* What is required
Select every line containing the word "Task" from the material, and copy those lines.

-------- Record set

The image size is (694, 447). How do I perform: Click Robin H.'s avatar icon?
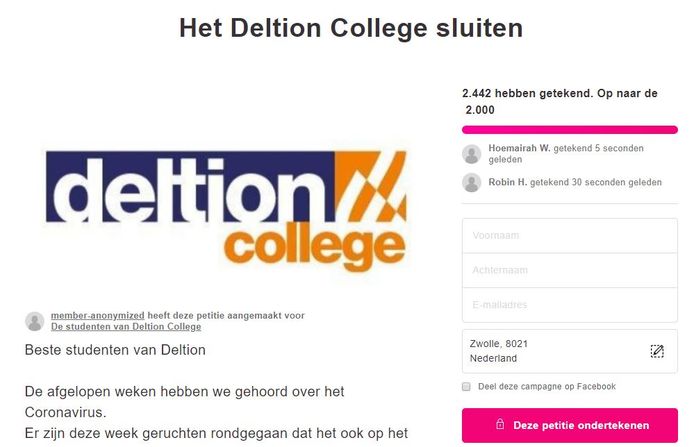point(472,183)
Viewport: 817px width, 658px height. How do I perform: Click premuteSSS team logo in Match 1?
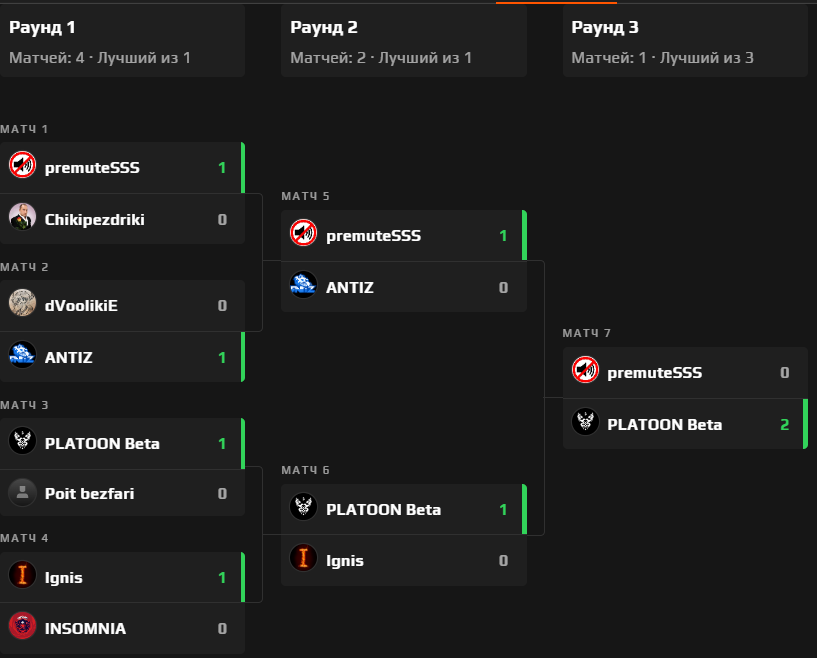(23, 166)
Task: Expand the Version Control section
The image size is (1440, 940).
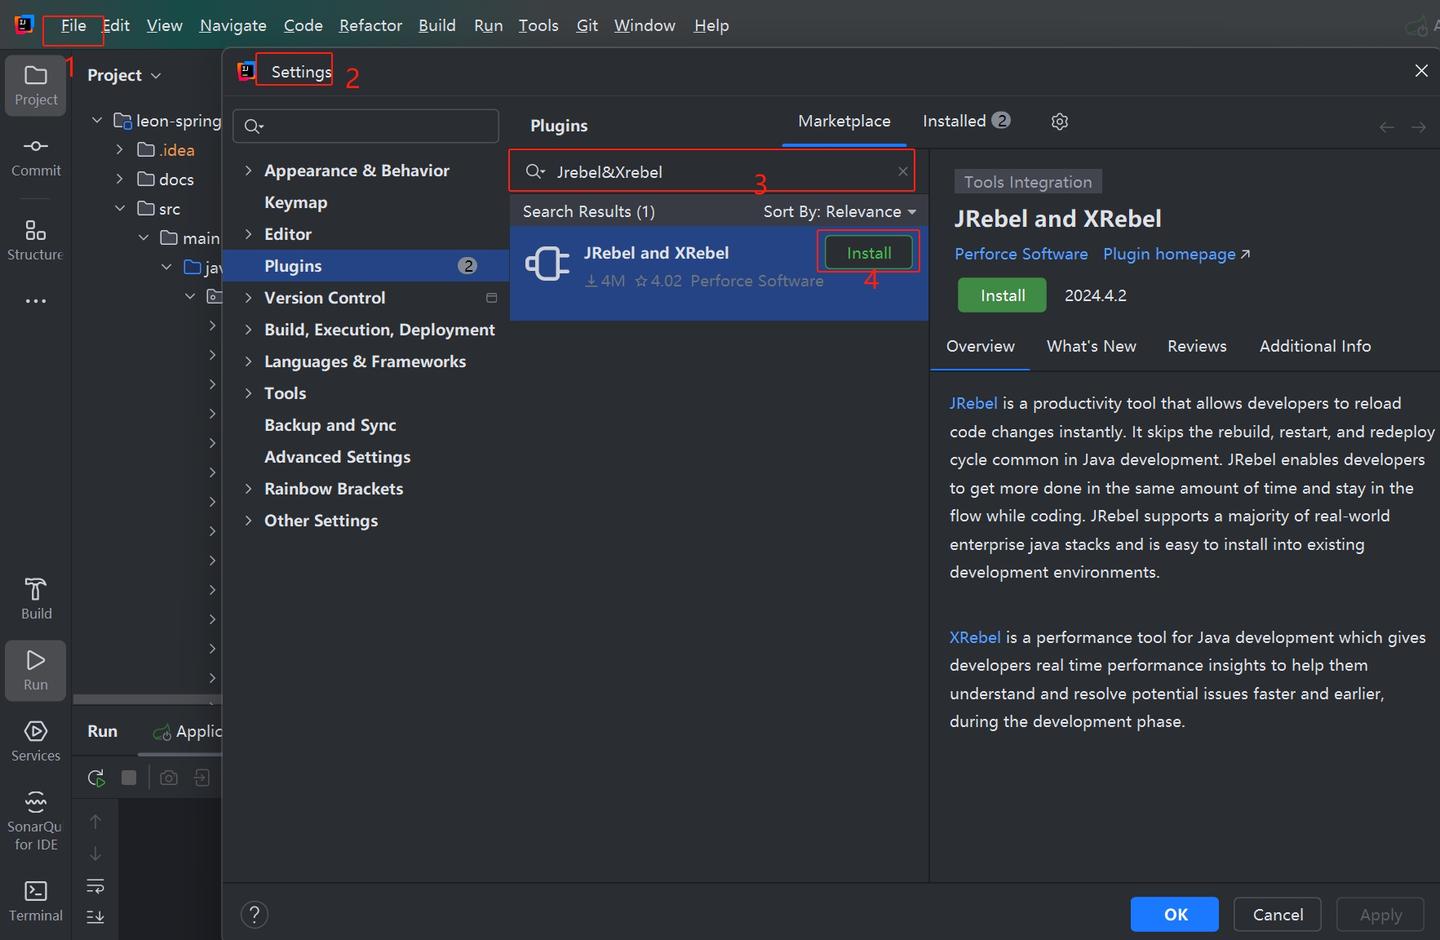Action: 248,298
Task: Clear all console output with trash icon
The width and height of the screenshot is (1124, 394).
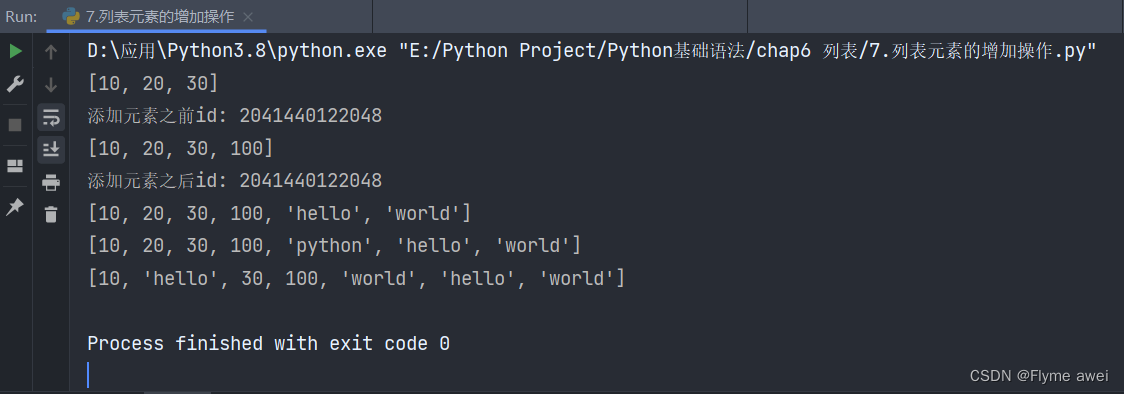Action: tap(50, 213)
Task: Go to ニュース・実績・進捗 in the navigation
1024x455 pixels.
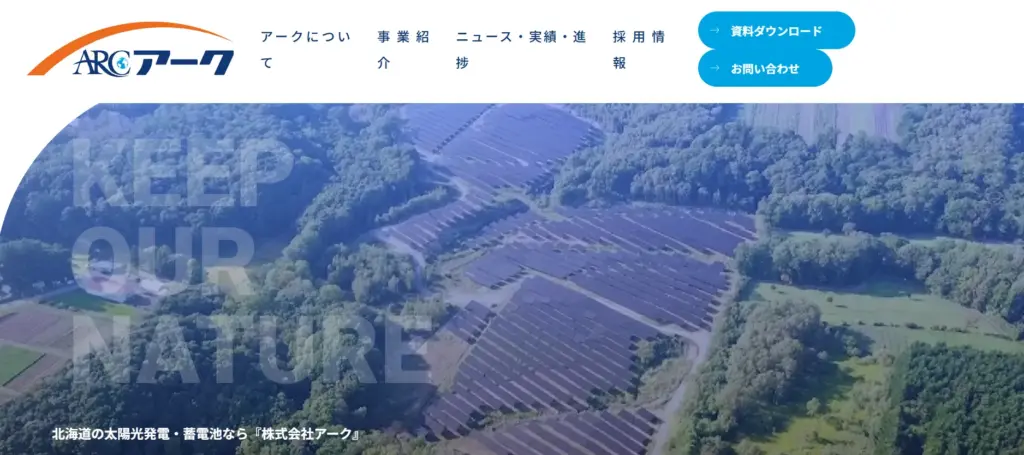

----------------

* Your solution
Task: Expand the Version Control section
Task: Clear all console output with trash icon
Task: Go to ニュース・実績・進捗 in the navigation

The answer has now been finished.